Carsten Hagemann, PhD

Privatdozent (Assistant Professor)
Universitätsklinikum Würzburg
Würzburg, Germany
Overcoming the blood brain barrier drug delivery hurdle with TTFields

Research
Many potential drugs are unable to reach the brain due to the blood-brain barrier (BBB). Dr. Hagemann and his research group previously demonstrated the feasibility of transiently opening the BBB and, consequently, increasing permeability via TTFields. In this study, they are elucidating the mechanisms by which TTFields open up the BBB. Using 2D, 3D, and organotypic tissue models, they are exploring the potential clinical application of this TTFields effect on the BBB.

Biography
Dr. Hagemann’s PhD was awarded for work on Raf mediated signaling by the Julius-Maximilians-University Würzburg, Germany. During his postdoctoral training at Leicester University, his research expanded to stress activated kinases. He subsequently became head of the Tumor Biology Research Laboratory in the Department of Neurosurgery, University Hospital Würzburg. He is Privatdozent (assistant professor equivalent) for experimental neurosurgery, focusing on molecular growth mechanisms of glioblastoma multiforme, developing new drug delivery systems and TTFields.

Acknowledgement of Support
Our engagement in TTFields research led to the discovery of potential of TTFields to transiently open the blood-brain barrier. Support by the AACR-Novocure Tumor Treating Fields Research Grant enables us to translate this observation into future clinical practice, offering a solution to the current CNS drug delivery problem to treat brain tumors and other diseases.

Sandeep Mittal, MD, FRCSC, FACS

Sandeep Mittal, MD, FRCSC, FACS

Professor
Virginia Tech
Roanoke, Virginia
Epigenetic modifications induced by TTFields in patient-derived GBM cells

Research
Epigenetic modifications in cancer cells (e.g. methylation or acetylation of DNA or proteins) induced by TTFields remain unknown and may serve as prognostic or therapeutic response markers (e.g. hypermethylation of the MGMT promoter in GBM). Dr.

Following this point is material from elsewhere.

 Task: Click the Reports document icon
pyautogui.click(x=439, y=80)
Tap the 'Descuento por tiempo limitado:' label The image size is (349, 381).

Mittal and his research group are set to determine whether TTFields decrease the prevalence of epigenetic markers of TMZ resistance using patient-derived GBM cell lines. They plan to pursue the following aims: 1) determine if in vitro TTFields regulate the expression of MGMT by altering transcriptional activity of the MGMT gene; and 2) determine if in vitro TTFields alteration of cell morphology and the actin cytoskeleton is associated with changes in global histone acetylation, and if it can be manipulated with HDAC inhibitors.

Biography
Dr. Mittal received his medical degree from McGill University in Canada and completed a neurosurgery residency and a postdoctoral research fellowship at the Montreal Neurological Institute at McGill University. He subsequently completed a fellowship in epilepsy surgery, followed by another fellowship in neuro-oncological surgery. He is professor and chief of neurosurgery at Virginia Tech Carilion School of Medicine and Carilion Clinic. He also directs the Translational Neurosurgery Research Laboratory located at the Fralin Biomedical Research Institute at Virginia Tech. His primary clinical and research interests are related to developing novel therapies for brain tumors and epilepsy.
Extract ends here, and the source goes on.